Liberals Angry About Food Stamp Program “Cuts” They Supported

Rachel Sheffield /

Newscom

Newscom

Food stamp program benefits decreased at the beginning of November when a temporary boost from the 2009 stimulus package expired. This reduction is now being dubbed a “cut” by the very members of Congress who voted to speed this expiration.

The food stamp boost was set to last until 2015, but liberals voted to divert funding to a $10 billion bailout package and President Obama’s Healthy, Hunger-Free Kids Act. Now the left is protesting because the expiration they voted for is becoming a reality.

Food stamp advocates are attempting to use the debate over the expiration of the stimulus boost to put off much-needed reforms to policies that have expanded the program far beyond the population it was originally intended to serve.

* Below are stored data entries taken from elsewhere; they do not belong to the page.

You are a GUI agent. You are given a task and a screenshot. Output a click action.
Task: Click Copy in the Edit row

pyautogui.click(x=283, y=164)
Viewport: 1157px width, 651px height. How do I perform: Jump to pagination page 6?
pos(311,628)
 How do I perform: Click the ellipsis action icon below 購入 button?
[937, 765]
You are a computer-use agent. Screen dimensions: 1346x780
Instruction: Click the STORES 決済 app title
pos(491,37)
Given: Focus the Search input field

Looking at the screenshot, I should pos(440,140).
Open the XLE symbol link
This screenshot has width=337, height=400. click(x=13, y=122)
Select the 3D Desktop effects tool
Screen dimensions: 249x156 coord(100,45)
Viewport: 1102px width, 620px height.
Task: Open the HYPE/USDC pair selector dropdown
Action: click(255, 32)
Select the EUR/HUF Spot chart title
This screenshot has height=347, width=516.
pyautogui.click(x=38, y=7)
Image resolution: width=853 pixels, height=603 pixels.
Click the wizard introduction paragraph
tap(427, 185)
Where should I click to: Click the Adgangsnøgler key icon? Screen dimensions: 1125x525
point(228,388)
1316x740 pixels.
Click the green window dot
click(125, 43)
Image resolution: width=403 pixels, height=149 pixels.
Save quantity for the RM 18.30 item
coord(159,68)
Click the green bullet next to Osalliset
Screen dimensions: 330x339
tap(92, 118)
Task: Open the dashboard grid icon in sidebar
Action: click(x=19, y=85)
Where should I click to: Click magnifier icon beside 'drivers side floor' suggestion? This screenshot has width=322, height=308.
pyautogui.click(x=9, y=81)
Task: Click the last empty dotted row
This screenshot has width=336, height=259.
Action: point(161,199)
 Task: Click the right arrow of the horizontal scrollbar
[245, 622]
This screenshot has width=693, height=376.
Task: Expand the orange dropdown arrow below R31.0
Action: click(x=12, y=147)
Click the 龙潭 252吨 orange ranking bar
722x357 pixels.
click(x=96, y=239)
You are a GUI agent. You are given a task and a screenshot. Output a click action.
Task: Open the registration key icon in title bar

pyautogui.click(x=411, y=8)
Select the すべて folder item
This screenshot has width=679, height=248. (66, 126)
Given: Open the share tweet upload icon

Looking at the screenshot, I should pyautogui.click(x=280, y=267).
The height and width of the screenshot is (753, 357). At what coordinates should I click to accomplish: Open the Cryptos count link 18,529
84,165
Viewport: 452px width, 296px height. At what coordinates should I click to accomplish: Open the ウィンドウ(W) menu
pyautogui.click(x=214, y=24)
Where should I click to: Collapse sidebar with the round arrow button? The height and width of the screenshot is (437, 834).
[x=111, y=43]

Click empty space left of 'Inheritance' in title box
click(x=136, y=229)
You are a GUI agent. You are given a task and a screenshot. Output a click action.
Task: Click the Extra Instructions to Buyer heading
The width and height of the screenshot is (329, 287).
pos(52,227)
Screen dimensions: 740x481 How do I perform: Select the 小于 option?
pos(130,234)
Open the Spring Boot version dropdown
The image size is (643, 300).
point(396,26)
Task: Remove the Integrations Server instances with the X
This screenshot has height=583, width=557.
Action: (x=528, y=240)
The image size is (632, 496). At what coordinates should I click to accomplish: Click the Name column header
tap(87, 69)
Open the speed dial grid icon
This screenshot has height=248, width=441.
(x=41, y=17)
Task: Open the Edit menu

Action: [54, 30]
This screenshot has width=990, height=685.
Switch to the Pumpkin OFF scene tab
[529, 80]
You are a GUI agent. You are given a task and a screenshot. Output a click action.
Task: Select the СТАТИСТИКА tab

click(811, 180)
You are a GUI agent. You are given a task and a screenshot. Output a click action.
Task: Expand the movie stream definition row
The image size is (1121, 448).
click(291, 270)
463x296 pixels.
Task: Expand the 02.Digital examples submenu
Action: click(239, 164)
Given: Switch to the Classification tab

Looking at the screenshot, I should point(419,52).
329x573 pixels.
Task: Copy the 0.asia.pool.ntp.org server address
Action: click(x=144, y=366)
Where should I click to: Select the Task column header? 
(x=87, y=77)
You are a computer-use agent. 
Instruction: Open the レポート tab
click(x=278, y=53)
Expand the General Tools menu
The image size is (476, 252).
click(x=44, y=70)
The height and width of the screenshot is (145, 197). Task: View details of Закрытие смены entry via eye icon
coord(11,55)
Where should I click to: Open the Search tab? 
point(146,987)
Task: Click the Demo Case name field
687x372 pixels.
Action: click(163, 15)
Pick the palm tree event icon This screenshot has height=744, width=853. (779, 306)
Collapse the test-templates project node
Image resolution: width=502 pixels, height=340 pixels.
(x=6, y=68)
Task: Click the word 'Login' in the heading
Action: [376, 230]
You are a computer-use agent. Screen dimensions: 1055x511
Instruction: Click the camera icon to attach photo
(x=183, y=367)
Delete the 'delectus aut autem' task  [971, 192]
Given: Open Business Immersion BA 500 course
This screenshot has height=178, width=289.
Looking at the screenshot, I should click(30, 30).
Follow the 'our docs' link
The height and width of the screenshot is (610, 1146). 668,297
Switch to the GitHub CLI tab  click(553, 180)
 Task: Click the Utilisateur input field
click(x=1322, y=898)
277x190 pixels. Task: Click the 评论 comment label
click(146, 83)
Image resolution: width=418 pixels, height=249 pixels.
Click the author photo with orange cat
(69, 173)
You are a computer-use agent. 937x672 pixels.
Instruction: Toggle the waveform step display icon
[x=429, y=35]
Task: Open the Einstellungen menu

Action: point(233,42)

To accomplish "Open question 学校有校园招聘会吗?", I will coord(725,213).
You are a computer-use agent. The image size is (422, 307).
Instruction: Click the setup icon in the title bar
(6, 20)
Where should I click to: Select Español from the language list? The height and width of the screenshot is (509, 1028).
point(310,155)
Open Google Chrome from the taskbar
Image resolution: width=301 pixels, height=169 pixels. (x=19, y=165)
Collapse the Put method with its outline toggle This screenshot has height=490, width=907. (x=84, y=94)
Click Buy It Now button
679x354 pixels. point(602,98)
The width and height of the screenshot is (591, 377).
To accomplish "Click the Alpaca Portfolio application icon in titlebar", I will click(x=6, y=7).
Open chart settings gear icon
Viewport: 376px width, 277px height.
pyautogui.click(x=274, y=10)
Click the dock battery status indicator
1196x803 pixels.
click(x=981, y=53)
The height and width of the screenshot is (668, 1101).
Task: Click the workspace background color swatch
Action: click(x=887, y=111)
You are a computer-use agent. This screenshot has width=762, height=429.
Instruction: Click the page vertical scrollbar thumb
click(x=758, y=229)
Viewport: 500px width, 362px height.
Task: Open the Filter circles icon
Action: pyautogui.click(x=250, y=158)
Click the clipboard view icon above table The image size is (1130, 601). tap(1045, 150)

One such policy favored by the Obama Administration allows states to bypass asset tests, making households with considerable savings eligible for food stamps. Known as Broad Based Categorical Eligibility, this policy enables people to walk into food stamp offices, receive brochures paid for by another welfare program, such as the Temporary Assistance for Needy Families program, and become “categorically eligible” for food stamps—without the normally required asset test.

Liberals also resist work requirements for able-bodied welfare recipients, even though the vast majority of Americans support them. Under current food stamp law, able-bodied adults without dependents (ABAWDs) are supposed to at least do part-time work or workfare or their benefits are subject to a time limit. Most states have been able to waive the work requirement for years, allowing ABAWDs to remain on the rolls indefinitely without meeting any work requirement. ABAWD participation is twice as high as it was in 2007, but even in good economic times over half of all food stamp households contain an able-bodied adult who performs no work.

Food stamp program spending has been climbing rapidly for decades. Since 2000, it has quadrupled, from about $20 billion annually to nearly $80 billion. It is just one of 80 different means-tested programs in a welfare system that now costs over $920 billion a year. Total welfare spending has increased by a third since Obama came to office and has jumped 16-fold (adjusted for inflation) since the War on Poverty began in the 1960s.

Ignoring the ever-increasing cost of the current system, liberals continue to clamor for a bigger welfare state. They ignore the fact that rates of self-sufficiency have been stagnant since the 1960s: America’s welfare system has failed its poor. Programs to help the poor are needed, but problematic policies that grow these programs unnecessarily and discourage work must be reformed.